Directions: The records that follow are to be transcribed word for word.

Records:

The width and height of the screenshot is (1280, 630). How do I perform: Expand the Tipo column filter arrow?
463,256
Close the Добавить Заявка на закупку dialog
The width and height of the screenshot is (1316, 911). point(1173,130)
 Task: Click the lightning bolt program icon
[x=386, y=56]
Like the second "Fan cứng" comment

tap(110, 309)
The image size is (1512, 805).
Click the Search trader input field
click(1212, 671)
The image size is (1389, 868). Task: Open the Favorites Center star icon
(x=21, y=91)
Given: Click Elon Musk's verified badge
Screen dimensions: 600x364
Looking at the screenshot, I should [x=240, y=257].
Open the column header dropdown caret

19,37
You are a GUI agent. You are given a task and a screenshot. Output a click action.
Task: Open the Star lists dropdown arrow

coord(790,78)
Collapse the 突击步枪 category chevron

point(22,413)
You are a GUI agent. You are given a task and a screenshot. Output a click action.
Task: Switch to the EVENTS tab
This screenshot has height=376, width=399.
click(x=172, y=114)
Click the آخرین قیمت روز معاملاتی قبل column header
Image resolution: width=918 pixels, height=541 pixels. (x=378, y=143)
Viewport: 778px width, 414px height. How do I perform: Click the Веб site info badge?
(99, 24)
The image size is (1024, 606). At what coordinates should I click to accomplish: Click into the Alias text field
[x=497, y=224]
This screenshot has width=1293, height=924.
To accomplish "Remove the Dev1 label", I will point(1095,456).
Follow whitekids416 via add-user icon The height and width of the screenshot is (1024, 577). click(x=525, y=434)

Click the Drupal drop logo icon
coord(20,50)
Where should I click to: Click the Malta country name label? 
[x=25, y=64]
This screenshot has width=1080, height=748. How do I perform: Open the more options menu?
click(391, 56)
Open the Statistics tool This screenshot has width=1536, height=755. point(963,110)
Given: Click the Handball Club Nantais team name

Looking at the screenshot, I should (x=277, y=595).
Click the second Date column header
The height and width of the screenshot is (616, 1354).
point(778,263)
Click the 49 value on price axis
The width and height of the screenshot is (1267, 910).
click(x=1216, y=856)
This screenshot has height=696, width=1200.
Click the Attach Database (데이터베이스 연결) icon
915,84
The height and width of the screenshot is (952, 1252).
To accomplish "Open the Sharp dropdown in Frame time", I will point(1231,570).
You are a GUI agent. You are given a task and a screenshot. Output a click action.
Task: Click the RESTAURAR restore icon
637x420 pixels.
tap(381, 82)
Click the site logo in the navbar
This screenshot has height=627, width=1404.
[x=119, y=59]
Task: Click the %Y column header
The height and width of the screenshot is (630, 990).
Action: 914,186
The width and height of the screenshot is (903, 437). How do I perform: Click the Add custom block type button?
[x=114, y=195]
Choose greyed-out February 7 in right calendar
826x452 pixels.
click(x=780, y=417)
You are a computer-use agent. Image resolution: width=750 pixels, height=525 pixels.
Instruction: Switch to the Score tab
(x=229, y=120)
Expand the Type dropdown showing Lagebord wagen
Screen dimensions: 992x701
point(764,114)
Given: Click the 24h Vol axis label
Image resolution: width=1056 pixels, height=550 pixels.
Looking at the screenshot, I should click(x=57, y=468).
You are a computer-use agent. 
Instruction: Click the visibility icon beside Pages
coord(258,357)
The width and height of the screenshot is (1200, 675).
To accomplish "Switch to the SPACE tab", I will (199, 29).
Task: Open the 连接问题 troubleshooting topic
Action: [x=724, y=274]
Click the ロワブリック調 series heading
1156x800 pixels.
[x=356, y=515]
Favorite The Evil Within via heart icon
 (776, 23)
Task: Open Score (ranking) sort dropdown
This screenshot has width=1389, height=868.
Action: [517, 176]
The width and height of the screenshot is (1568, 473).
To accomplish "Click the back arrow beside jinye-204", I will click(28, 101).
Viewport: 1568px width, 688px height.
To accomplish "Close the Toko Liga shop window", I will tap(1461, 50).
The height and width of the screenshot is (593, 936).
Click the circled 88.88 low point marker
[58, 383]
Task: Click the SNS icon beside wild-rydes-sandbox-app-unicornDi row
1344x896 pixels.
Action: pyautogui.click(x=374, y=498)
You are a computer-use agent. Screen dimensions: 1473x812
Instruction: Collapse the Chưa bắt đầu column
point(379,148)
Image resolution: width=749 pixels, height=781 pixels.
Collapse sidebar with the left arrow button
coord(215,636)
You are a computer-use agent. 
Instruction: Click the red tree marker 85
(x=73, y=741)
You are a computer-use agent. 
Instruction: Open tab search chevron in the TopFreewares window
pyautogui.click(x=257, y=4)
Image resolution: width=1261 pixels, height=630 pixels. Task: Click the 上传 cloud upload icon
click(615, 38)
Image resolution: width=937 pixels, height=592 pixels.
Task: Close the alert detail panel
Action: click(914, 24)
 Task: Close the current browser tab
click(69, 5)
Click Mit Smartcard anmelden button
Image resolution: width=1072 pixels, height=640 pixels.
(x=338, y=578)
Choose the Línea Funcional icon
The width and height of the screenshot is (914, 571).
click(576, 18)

Task result:
The width and height of the screenshot is (1280, 630). How do I perform: Expand the Tipo column filter arrow?
463,256
Close the Добавить Заявка на закупку dialog
The width and height of the screenshot is (1316, 911). point(1173,130)
 Task: Click the lightning bolt program icon
[x=386, y=56]
Like the second "Fan cứng" comment

tap(110, 309)
The image size is (1512, 805).
Click the Search trader input field
click(1212, 671)
The image size is (1389, 868). Task: Open the Favorites Center star icon
(x=21, y=91)
Given: Click Elon Musk's verified badge
Screen dimensions: 600x364
Looking at the screenshot, I should [x=240, y=257].
Open the column header dropdown caret

19,37
You are a GUI agent. You are given a task and a screenshot. Output a click action.
Task: Open the Star lists dropdown arrow

coord(790,78)
Collapse the 突击步枪 category chevron

point(22,413)
You are a GUI agent. You are given a task and a screenshot. Output a click action.
Task: Switch to the EVENTS tab
This screenshot has height=376, width=399.
click(x=172, y=114)
Click the آخرین قیمت روز معاملاتی قبل column header
Image resolution: width=918 pixels, height=541 pixels. (x=378, y=143)
Viewport: 778px width, 414px height. How do I perform: Click the Веб site info badge?
(99, 24)
The image size is (1024, 606). At what coordinates should I click to accomplish: Click into the Alias text field
[x=497, y=224]
This screenshot has width=1293, height=924.
To accomplish "Remove the Dev1 label", I will point(1095,456).
Follow whitekids416 via add-user icon The height and width of the screenshot is (1024, 577). click(x=525, y=434)

Click the Drupal drop logo icon
coord(20,50)
Where should I click to: Click the Malta country name label? 
[x=25, y=64]
This screenshot has width=1080, height=748. How do I perform: Open the more options menu?
click(391, 56)
Open the Statistics tool This screenshot has width=1536, height=755. point(963,110)
Given: Click the Handball Club Nantais team name

Looking at the screenshot, I should (x=277, y=595).
Click the second Date column header
The height and width of the screenshot is (616, 1354).
point(778,263)
Click the 49 value on price axis
The width and height of the screenshot is (1267, 910).
click(x=1216, y=856)
This screenshot has height=696, width=1200.
Click the Attach Database (데이터베이스 연결) icon
915,84
The height and width of the screenshot is (952, 1252).
To accomplish "Open the Sharp dropdown in Frame time", I will point(1231,570).
You are a GUI agent. You are given a task and a screenshot. Output a click action.
Task: Click the RESTAURAR restore icon
637x420 pixels.
tap(381, 82)
Click the site logo in the navbar
This screenshot has height=627, width=1404.
[x=119, y=59]
Task: Click the %Y column header
The height and width of the screenshot is (630, 990).
Action: 914,186
The width and height of the screenshot is (903, 437). How do I perform: Click the Add custom block type button?
[x=114, y=195]
Choose greyed-out February 7 in right calendar
826x452 pixels.
click(x=780, y=417)
You are a computer-use agent. Image resolution: width=750 pixels, height=525 pixels.
Instruction: Switch to the Score tab
(x=229, y=120)
Expand the Type dropdown showing Lagebord wagen
Screen dimensions: 992x701
point(764,114)
Given: Click the 24h Vol axis label
Image resolution: width=1056 pixels, height=550 pixels.
Looking at the screenshot, I should click(x=57, y=468).
You are a computer-use agent. 
Instruction: Click the visibility icon beside Pages
coord(258,357)
The width and height of the screenshot is (1200, 675).
To accomplish "Switch to the SPACE tab", I will (199, 29).
Task: Open the 连接问题 troubleshooting topic
Action: [x=724, y=274]
Click the ロワブリック調 series heading
1156x800 pixels.
[x=356, y=515]
Favorite The Evil Within via heart icon
 (776, 23)
Task: Open Score (ranking) sort dropdown
This screenshot has width=1389, height=868.
Action: [517, 176]
The width and height of the screenshot is (1568, 473).
To accomplish "Click the back arrow beside jinye-204", I will click(28, 101).
Viewport: 1568px width, 688px height.
To accomplish "Close the Toko Liga shop window", I will tap(1461, 50).
The height and width of the screenshot is (593, 936).
Click the circled 88.88 low point marker
[58, 383]
Task: Click the SNS icon beside wild-rydes-sandbox-app-unicornDi row
1344x896 pixels.
Action: pyautogui.click(x=374, y=498)
You are a computer-use agent. Screen dimensions: 1473x812
Instruction: Collapse the Chưa bắt đầu column
point(379,148)
Image resolution: width=749 pixels, height=781 pixels.
Collapse sidebar with the left arrow button
coord(215,636)
You are a computer-use agent. 
Instruction: Click the red tree marker 85
(x=73, y=741)
You are a computer-use agent. 
Instruction: Open tab search chevron in the TopFreewares window
pyautogui.click(x=257, y=4)
Image resolution: width=1261 pixels, height=630 pixels. Task: Click the 上传 cloud upload icon
click(615, 38)
Image resolution: width=937 pixels, height=592 pixels.
Task: Close the alert detail panel
Action: click(914, 24)
 Task: Close the current browser tab
click(69, 5)
Click Mit Smartcard anmelden button
Image resolution: width=1072 pixels, height=640 pixels.
(x=338, y=578)
Choose the Línea Funcional icon
The width and height of the screenshot is (914, 571).
click(576, 18)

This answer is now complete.